Provide information around the nonlinear Schrödinger equations.

class pynosh.modelevaluator_nls.NlsModelEvaluator(mesh, V=None, A=None, preconditioner_type='none', num_amg_cycles=inf)

Bases: object

Nonlinear Schrödinger model evaluator class. Incorporates

  • Nonlinear Schrödinger: \(g=1.0, V=0.0, A=0.0\).
  • Gross–Pitaevskii: \(g=1.0\), \(V\) given, \(A=0.0\).
  • Ginzburg–Landau: \(g=1.0, V=-1.0\), and some magnetic potential \(A\).
compute_f(x, mu, g)

Computes the nonlinear Schrödinger residual

\[GP(\psi) = K\psi + (V + g |\psi|^2) \psi\]
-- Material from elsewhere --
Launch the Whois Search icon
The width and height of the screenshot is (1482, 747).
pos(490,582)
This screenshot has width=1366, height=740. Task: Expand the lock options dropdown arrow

Compute the Gibbs free energy. Not really a norm, but a good measure for our purposes here.

get_jacobian(x, mu, g)

Returns a LinearOperator object that defines the matrix-vector multiplication scheme for the Jacobian operator as in

\[A \phi + B \phi^*\]


\[\begin{split}A &= K + I (V + g \cdot 2|\psi|^2),\\ B &= g \cdot diag( \psi^2 ).\end{split}\]
get_jacobian_blocks(x, mu, g)


\[\begin{split}A &= K + I (V + g \cdot 2|\psi|^2),\\ B &= g \cdot diag( \psi^2 ).\end{split}\]
get_preconditioner(x, mu, g)

Return the preconditioner.

get_preconditioner_inverse(x, mu, g)

Use AMG to invert M approximately.

inner_product(phi0, phi1)

The natural inner product of the problem.